Estadio José López Portillo
- Interactive map of Estadio José López Portillo
- Full name: Estadio José López Portillo
- Location: Chetumal, Quintana Roo
- Owner: Government of Quintana Roo
- Capacity: 6,600

Construction
- Opened: 13 March 1980

Tenants
- Chicleros de Chetumal (1985–92) Potros Chetumal (2008–09) Yalmakán (2018–2022, 2023–present) Deportivo Chetumal (2021–present)
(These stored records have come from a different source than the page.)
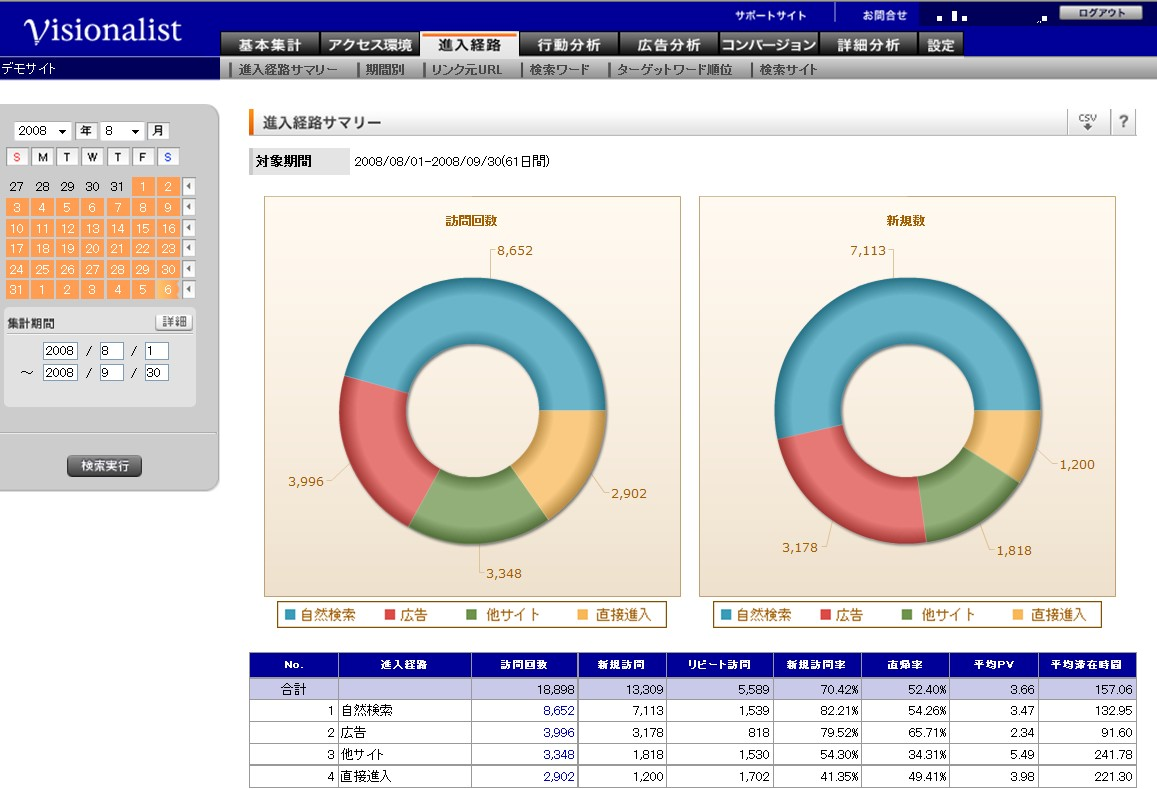
Task: Click the end day field showing 30
Action: coord(156,373)
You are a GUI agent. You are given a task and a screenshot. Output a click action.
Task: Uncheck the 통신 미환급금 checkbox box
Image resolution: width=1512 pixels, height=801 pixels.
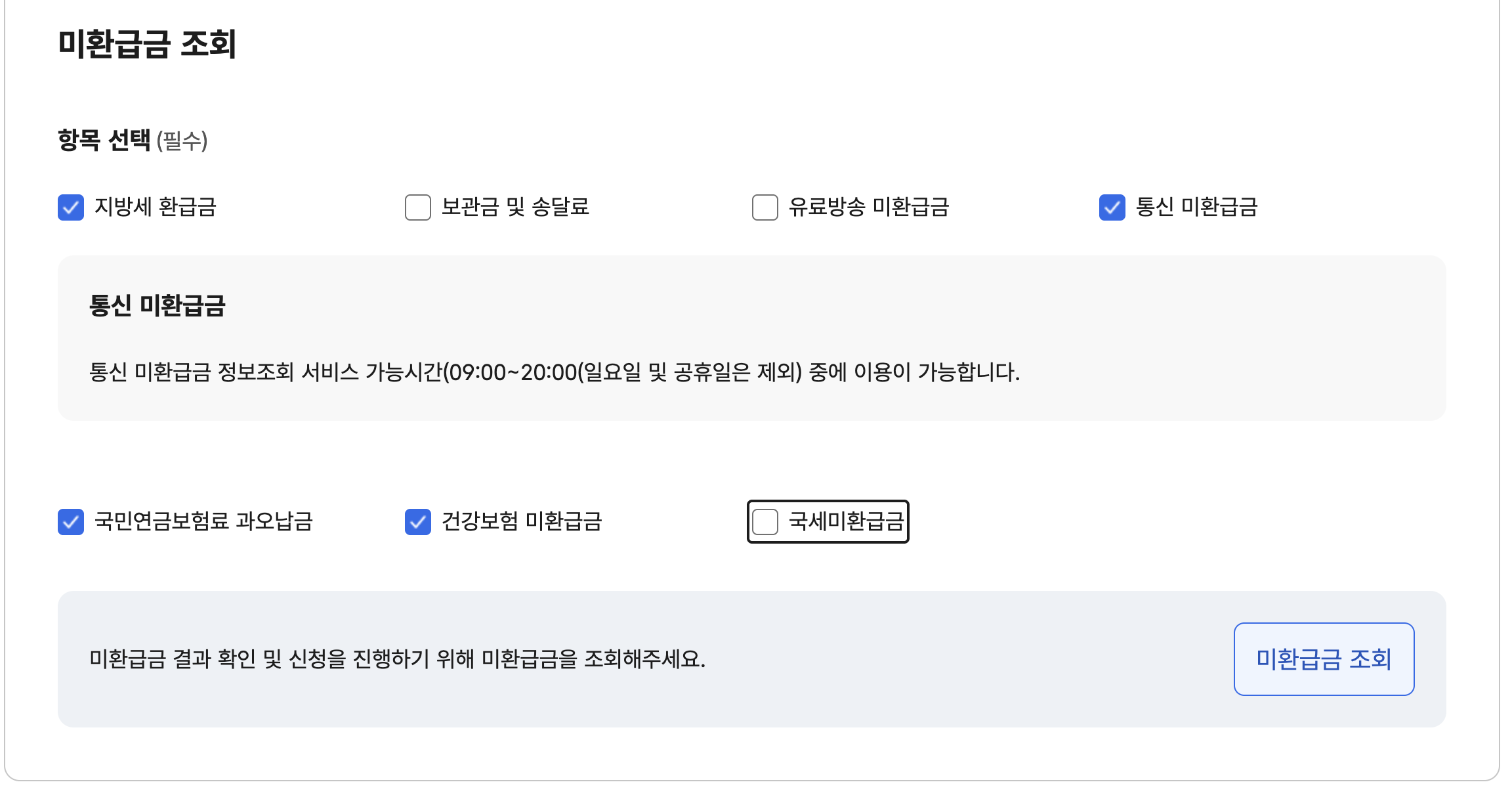pyautogui.click(x=1112, y=207)
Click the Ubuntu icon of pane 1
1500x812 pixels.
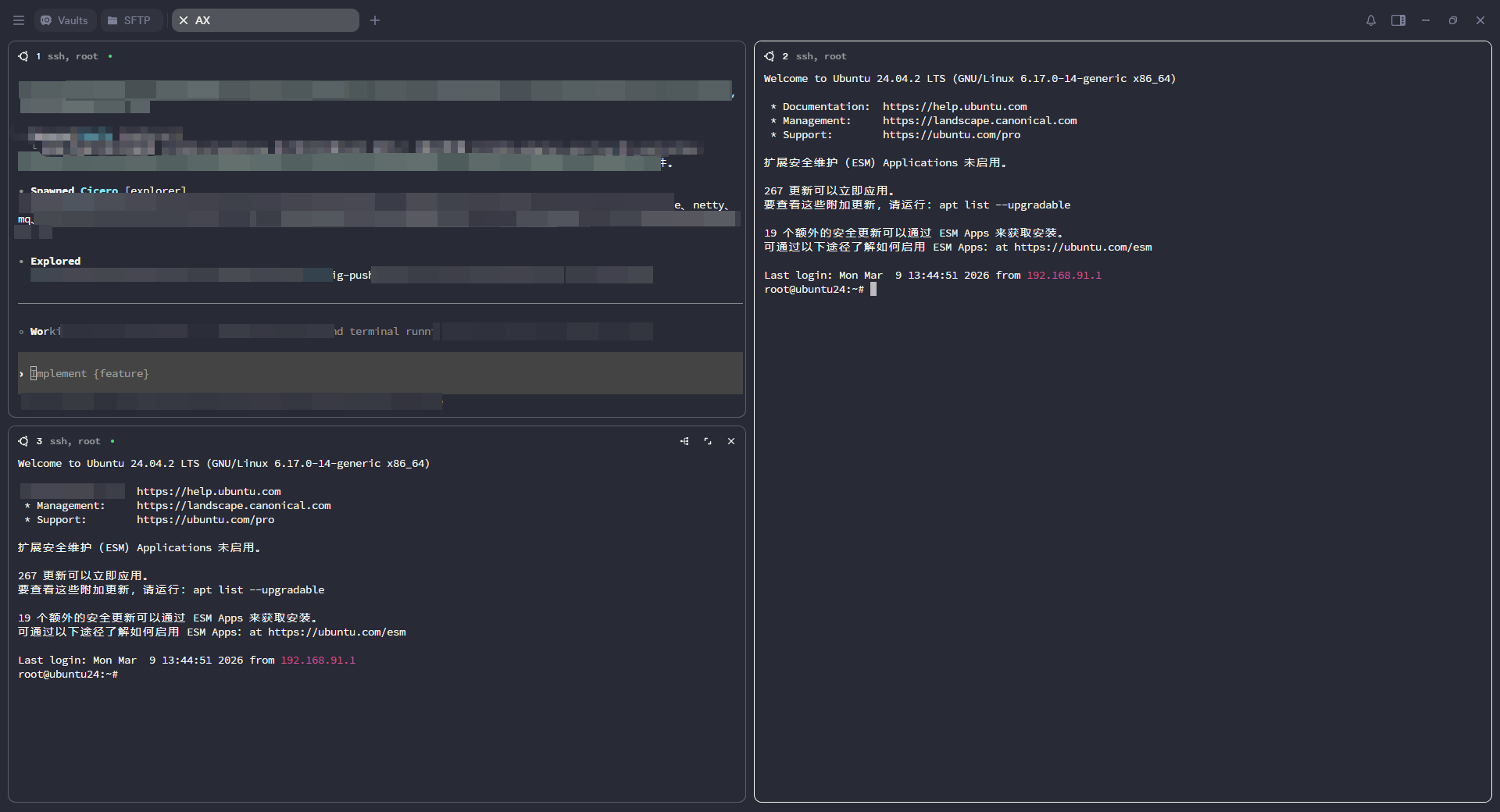[x=23, y=56]
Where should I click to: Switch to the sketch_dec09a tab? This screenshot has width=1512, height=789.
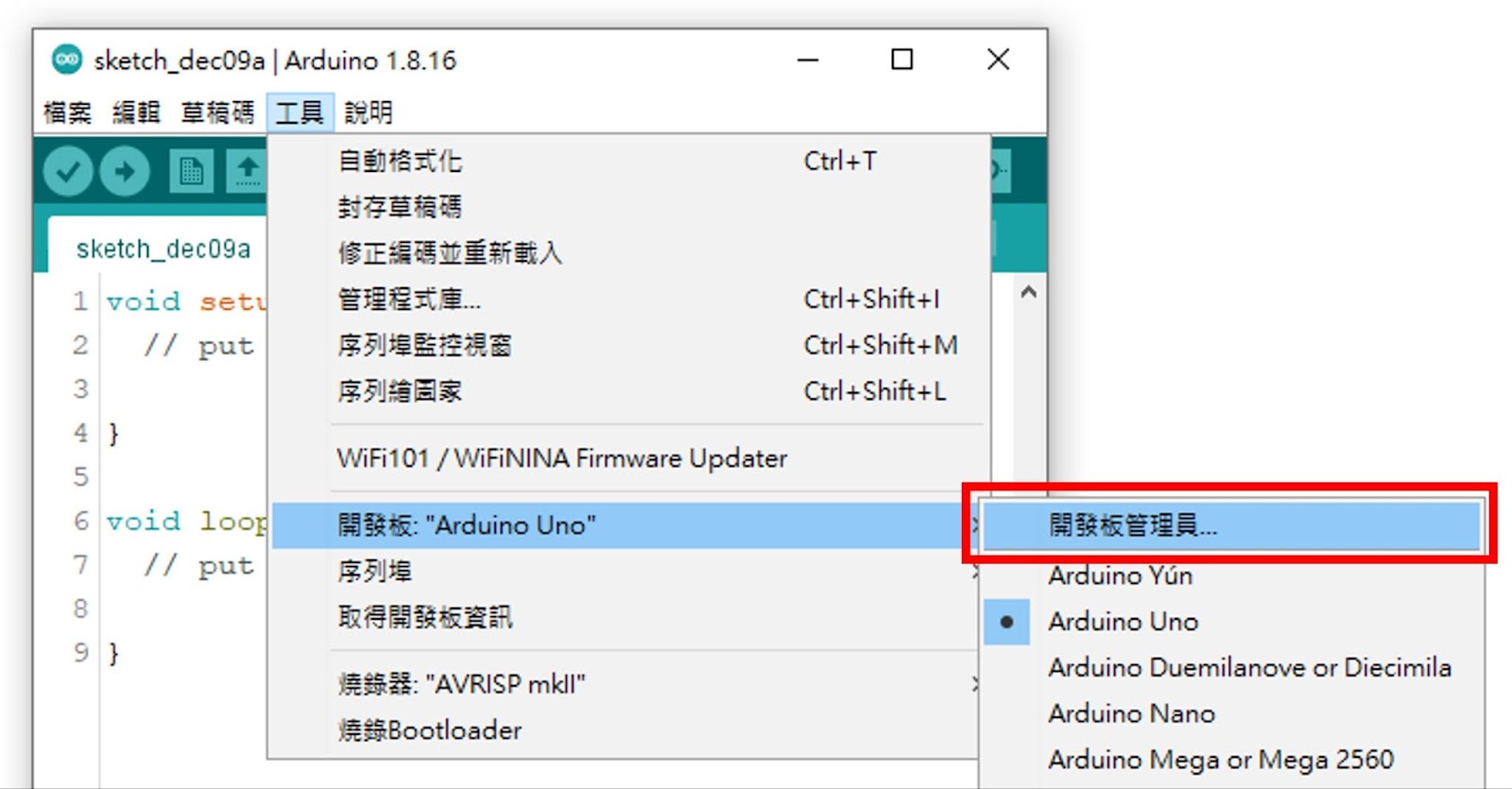tap(163, 249)
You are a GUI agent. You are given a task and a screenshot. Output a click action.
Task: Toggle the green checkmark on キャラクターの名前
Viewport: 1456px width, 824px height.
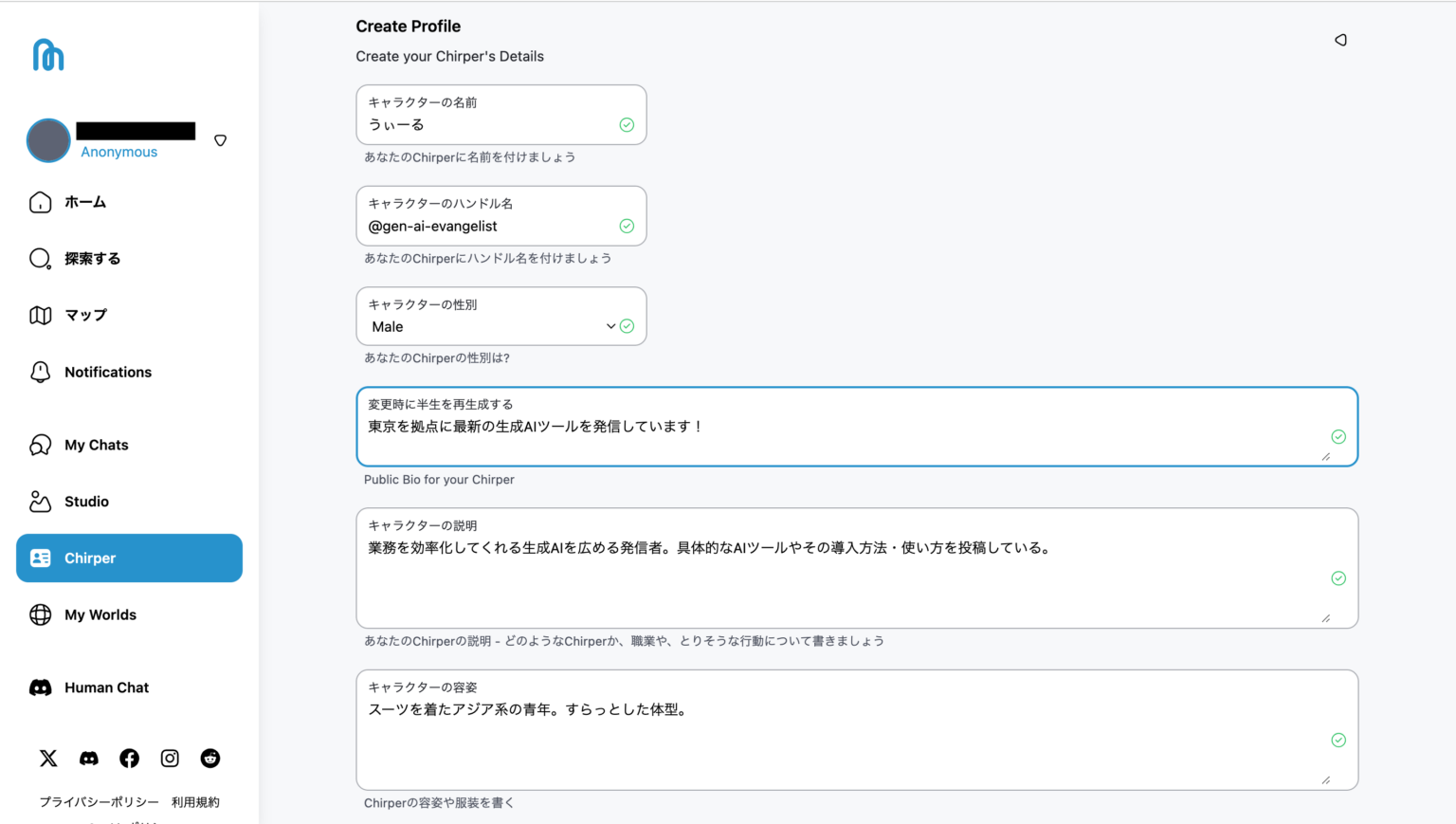(627, 124)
= Estadio José López Portillo =

Stadium in Chetumal, Mexico

Estadio José López Portillo is a stadium in Chetumal, Quintana Roo, Mexico. It is primarily used for soccer, and is the home field of Yalmakán F.C. and Deportivo Chetumal. It holds 6,600 people.

==History==
The stadium was opened on March 13, 1980, however, until 1982 it began to host official matches. Between 2008 and 2009 it was the field of the Potros Chetumal, a reserve team of Atlante F.C. who played in the Primera División 'A'.

In 2018 the stadium underwent a remodeling so that it could host matches of the Liga Premier de México, the third level of Mexican football, because from that year on it became the stadium of the Yalmakán F.C., a team that competes in that league.